Dataset records:
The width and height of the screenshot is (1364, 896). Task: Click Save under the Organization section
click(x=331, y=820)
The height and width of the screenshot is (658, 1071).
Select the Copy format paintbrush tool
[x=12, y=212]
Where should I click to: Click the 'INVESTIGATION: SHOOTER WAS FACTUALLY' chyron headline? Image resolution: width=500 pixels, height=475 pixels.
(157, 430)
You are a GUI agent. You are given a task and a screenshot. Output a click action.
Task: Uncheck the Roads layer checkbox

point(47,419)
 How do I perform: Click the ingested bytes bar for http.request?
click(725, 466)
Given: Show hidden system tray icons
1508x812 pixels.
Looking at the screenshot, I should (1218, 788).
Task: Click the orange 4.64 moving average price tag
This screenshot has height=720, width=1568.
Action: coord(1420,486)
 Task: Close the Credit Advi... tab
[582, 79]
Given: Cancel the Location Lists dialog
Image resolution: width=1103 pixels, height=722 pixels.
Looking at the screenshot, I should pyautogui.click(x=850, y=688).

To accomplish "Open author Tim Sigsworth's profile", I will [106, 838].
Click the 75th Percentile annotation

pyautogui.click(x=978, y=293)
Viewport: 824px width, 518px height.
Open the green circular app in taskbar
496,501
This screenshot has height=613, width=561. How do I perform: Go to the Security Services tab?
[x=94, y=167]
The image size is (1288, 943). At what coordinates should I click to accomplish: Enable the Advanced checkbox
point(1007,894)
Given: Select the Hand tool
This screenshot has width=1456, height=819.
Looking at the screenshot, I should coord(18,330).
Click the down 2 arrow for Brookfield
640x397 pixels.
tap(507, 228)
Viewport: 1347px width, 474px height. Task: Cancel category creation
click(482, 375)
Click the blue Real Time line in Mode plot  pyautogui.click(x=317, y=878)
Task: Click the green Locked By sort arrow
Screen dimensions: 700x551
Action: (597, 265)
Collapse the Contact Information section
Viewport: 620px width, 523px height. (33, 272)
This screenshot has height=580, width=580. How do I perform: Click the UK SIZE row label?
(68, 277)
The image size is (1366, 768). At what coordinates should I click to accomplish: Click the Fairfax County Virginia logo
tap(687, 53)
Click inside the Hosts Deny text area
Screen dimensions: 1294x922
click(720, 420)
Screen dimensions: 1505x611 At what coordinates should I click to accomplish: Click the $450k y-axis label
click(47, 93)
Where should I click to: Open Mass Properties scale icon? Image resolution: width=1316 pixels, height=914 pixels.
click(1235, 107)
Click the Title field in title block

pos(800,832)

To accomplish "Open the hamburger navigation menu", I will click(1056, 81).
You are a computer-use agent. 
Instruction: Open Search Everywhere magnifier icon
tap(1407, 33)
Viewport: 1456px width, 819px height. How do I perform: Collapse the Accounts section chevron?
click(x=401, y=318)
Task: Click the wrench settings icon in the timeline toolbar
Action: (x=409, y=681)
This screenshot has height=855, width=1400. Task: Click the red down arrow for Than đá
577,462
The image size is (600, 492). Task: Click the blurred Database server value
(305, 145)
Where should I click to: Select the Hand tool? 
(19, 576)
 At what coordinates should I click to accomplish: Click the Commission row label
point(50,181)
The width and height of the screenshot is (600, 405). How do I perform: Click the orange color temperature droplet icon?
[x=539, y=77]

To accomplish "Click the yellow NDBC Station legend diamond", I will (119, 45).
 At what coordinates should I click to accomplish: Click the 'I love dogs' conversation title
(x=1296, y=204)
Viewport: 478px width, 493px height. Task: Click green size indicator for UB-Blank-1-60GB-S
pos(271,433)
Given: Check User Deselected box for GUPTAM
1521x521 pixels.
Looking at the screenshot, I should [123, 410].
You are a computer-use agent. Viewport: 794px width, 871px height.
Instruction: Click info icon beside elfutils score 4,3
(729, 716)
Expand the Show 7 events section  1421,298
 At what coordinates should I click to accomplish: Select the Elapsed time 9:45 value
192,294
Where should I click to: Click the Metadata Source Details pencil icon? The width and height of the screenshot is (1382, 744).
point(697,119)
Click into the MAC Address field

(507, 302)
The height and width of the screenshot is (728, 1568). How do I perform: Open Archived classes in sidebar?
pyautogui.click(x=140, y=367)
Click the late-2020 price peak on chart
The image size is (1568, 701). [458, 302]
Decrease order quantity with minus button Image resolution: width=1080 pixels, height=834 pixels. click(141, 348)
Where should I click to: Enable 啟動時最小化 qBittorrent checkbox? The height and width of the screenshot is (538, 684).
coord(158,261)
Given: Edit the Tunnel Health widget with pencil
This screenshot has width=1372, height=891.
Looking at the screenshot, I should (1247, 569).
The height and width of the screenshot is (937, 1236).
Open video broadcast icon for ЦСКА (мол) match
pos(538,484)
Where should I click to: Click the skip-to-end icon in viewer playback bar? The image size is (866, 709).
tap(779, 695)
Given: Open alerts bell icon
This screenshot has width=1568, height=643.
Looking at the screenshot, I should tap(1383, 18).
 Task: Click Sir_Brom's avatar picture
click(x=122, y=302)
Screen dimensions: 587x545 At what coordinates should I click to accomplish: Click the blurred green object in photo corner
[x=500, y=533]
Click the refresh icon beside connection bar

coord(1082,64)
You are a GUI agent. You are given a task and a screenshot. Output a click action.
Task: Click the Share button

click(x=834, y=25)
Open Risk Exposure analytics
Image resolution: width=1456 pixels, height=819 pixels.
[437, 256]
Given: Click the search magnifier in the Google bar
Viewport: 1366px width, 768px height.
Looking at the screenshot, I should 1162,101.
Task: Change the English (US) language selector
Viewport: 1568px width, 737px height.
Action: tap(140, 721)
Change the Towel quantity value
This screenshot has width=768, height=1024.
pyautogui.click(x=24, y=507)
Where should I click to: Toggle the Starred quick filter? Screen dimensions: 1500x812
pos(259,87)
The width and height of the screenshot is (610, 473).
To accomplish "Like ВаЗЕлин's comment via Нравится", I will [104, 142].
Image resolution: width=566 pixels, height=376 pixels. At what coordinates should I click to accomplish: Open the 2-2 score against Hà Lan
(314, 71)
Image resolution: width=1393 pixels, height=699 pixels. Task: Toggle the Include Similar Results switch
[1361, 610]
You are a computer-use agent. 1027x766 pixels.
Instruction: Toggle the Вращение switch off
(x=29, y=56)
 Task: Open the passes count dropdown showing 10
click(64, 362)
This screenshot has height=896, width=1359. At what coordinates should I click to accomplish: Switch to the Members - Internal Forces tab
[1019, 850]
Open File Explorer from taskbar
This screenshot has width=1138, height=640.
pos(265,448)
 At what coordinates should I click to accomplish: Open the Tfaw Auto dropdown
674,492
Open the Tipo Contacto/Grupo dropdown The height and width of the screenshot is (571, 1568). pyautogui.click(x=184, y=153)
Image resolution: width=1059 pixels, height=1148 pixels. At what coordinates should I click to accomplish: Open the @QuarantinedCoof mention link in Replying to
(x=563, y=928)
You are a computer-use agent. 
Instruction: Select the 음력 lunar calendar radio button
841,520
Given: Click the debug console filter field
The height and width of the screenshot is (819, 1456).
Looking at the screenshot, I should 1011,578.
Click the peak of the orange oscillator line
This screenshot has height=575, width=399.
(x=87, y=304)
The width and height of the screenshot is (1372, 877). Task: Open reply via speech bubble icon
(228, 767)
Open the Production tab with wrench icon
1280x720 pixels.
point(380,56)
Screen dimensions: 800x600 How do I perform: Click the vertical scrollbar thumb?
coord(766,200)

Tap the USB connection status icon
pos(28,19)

Given instruction: Copy all of the lines above word for word, with nothing changed.

Solution to this task:
The width and height of the screenshot is (1364, 896). Task: Click Save under the Organization section
click(x=331, y=820)
The height and width of the screenshot is (658, 1071).
Select the Copy format paintbrush tool
[x=12, y=212]
Where should I click to: Click the 'INVESTIGATION: SHOOTER WAS FACTUALLY' chyron headline? Image resolution: width=500 pixels, height=475 pixels.
(157, 430)
You are a GUI agent. You are given a task and a screenshot. Output a click action.
Task: Uncheck the Roads layer checkbox

point(47,419)
 How do I perform: Click the ingested bytes bar for http.request?
click(725, 466)
Given: Show hidden system tray icons
1508x812 pixels.
Looking at the screenshot, I should (1218, 788).
Task: Click the orange 4.64 moving average price tag
This screenshot has height=720, width=1568.
Action: coord(1420,486)
 Task: Close the Credit Advi... tab
[582, 79]
Given: Cancel the Location Lists dialog
Image resolution: width=1103 pixels, height=722 pixels.
Looking at the screenshot, I should pyautogui.click(x=850, y=688).

To accomplish "Open author Tim Sigsworth's profile", I will [106, 838].
Click the 75th Percentile annotation

pyautogui.click(x=978, y=293)
Viewport: 824px width, 518px height.
Open the green circular app in taskbar
496,501
This screenshot has height=613, width=561. How do I perform: Go to the Security Services tab?
[x=94, y=167]
The image size is (1288, 943). At what coordinates should I click to accomplish: Enable the Advanced checkbox
point(1007,894)
Given: Select the Hand tool
This screenshot has width=1456, height=819.
Looking at the screenshot, I should coord(18,330).
Click the down 2 arrow for Brookfield
640x397 pixels.
tap(507, 228)
Viewport: 1347px width, 474px height. Task: Cancel category creation
click(482, 375)
Click the blue Real Time line in Mode plot  pyautogui.click(x=317, y=878)
Task: Click the green Locked By sort arrow
Screen dimensions: 700x551
Action: (597, 265)
Collapse the Contact Information section
Viewport: 620px width, 523px height. (33, 272)
This screenshot has height=580, width=580. How do I perform: Click the UK SIZE row label?
(68, 277)
The image size is (1366, 768). At what coordinates should I click to accomplish: Click the Fairfax County Virginia logo
tap(687, 53)
Click inside the Hosts Deny text area
Screen dimensions: 1294x922
click(720, 420)
Screen dimensions: 1505x611 At what coordinates should I click to accomplish: Click the $450k y-axis label
click(47, 93)
Where should I click to: Open Mass Properties scale icon? Image resolution: width=1316 pixels, height=914 pixels.
click(1235, 107)
Click the Title field in title block

pos(800,832)

To accomplish "Open the hamburger navigation menu", I will click(1056, 81).
You are a computer-use agent. 
Instruction: Open Search Everywhere magnifier icon
tap(1407, 33)
Viewport: 1456px width, 819px height. How do I perform: Collapse the Accounts section chevron?
click(x=401, y=318)
Task: Click the wrench settings icon in the timeline toolbar
Action: (x=409, y=681)
This screenshot has height=855, width=1400. Task: Click the red down arrow for Than đá
577,462
The image size is (600, 492). Task: Click the blurred Database server value
(305, 145)
Where should I click to: Select the Hand tool? 
(19, 576)
 At what coordinates should I click to accomplish: Click the Commission row label
point(50,181)
The width and height of the screenshot is (600, 405). How do I perform: Click the orange color temperature droplet icon?
[x=539, y=77]

To accomplish "Click the yellow NDBC Station legend diamond", I will (119, 45).
 At what coordinates should I click to accomplish: Click the 'I love dogs' conversation title
(x=1296, y=204)
Viewport: 478px width, 493px height. Task: Click green size indicator for UB-Blank-1-60GB-S
pos(271,433)
Given: Check User Deselected box for GUPTAM
1521x521 pixels.
Looking at the screenshot, I should [123, 410].
You are a computer-use agent. Viewport: 794px width, 871px height.
Instruction: Click info icon beside elfutils score 4,3
(729, 716)
Expand the Show 7 events section  1421,298
 At what coordinates should I click to accomplish: Select the Elapsed time 9:45 value
192,294
Where should I click to: Click the Metadata Source Details pencil icon? The width and height of the screenshot is (1382, 744).
point(697,119)
Click into the MAC Address field

(507, 302)
The height and width of the screenshot is (728, 1568). How do I perform: Open Archived classes in sidebar?
pyautogui.click(x=140, y=367)
Click the late-2020 price peak on chart
The image size is (1568, 701). [458, 302]
Decrease order quantity with minus button Image resolution: width=1080 pixels, height=834 pixels. click(141, 348)
Where should I click to: Enable 啟動時最小化 qBittorrent checkbox? The height and width of the screenshot is (538, 684).
coord(158,261)
Given: Edit the Tunnel Health widget with pencil
This screenshot has width=1372, height=891.
Looking at the screenshot, I should (1247, 569).
The height and width of the screenshot is (937, 1236).
Open video broadcast icon for ЦСКА (мол) match
pos(538,484)
Where should I click to: Click the skip-to-end icon in viewer playback bar? The image size is (866, 709).
tap(779, 695)
Given: Open alerts bell icon
This screenshot has width=1568, height=643.
Looking at the screenshot, I should tap(1383, 18).
 Task: Click Sir_Brom's avatar picture
click(x=122, y=302)
Screen dimensions: 587x545 At what coordinates should I click to accomplish: Click the blurred green object in photo corner
[x=500, y=533]
Click the refresh icon beside connection bar

coord(1082,64)
You are a GUI agent. You are given a task and a screenshot. Output a click action.
Task: Click the Share button

click(x=834, y=25)
Open Risk Exposure analytics
Image resolution: width=1456 pixels, height=819 pixels.
[437, 256]
Given: Click the search magnifier in the Google bar
Viewport: 1366px width, 768px height.
Looking at the screenshot, I should 1162,101.
Task: Change the English (US) language selector
Viewport: 1568px width, 737px height.
Action: tap(140, 721)
Change the Towel quantity value
This screenshot has width=768, height=1024.
pyautogui.click(x=24, y=507)
Where should I click to: Toggle the Starred quick filter? Screen dimensions: 1500x812
pos(259,87)
The width and height of the screenshot is (610, 473).
To accomplish "Like ВаЗЕлин's comment via Нравится", I will [104, 142].
Image resolution: width=566 pixels, height=376 pixels. At what coordinates should I click to accomplish: Open the 2-2 score against Hà Lan
(314, 71)
Image resolution: width=1393 pixels, height=699 pixels. Task: Toggle the Include Similar Results switch
[1361, 610]
You are a computer-use agent. 1027x766 pixels.
Instruction: Toggle the Вращение switch off
(x=29, y=56)
 Task: Open the passes count dropdown showing 10
click(64, 362)
This screenshot has height=896, width=1359. At what coordinates should I click to accomplish: Switch to the Members - Internal Forces tab
[1019, 850]
Open File Explorer from taskbar
This screenshot has width=1138, height=640.
pos(265,448)
 At what coordinates should I click to accomplish: Open the Tfaw Auto dropdown
674,492
Open the Tipo Contacto/Grupo dropdown The height and width of the screenshot is (571, 1568). pyautogui.click(x=184, y=153)
Image resolution: width=1059 pixels, height=1148 pixels. At what coordinates should I click to accomplish: Open the @QuarantinedCoof mention link in Replying to
(x=563, y=928)
You are a computer-use agent. 
Instruction: Select the 음력 lunar calendar radio button
841,520
Given: Click the debug console filter field
The height and width of the screenshot is (819, 1456).
Looking at the screenshot, I should 1011,578.
Click the peak of the orange oscillator line
This screenshot has height=575, width=399.
(x=87, y=304)
The width and height of the screenshot is (1372, 877). Task: Open reply via speech bubble icon
(228, 767)
Open the Production tab with wrench icon
1280x720 pixels.
point(380,56)
Screen dimensions: 800x600 How do I perform: Click the vertical scrollbar thumb?
coord(766,200)

Tap the USB connection status icon
pos(28,19)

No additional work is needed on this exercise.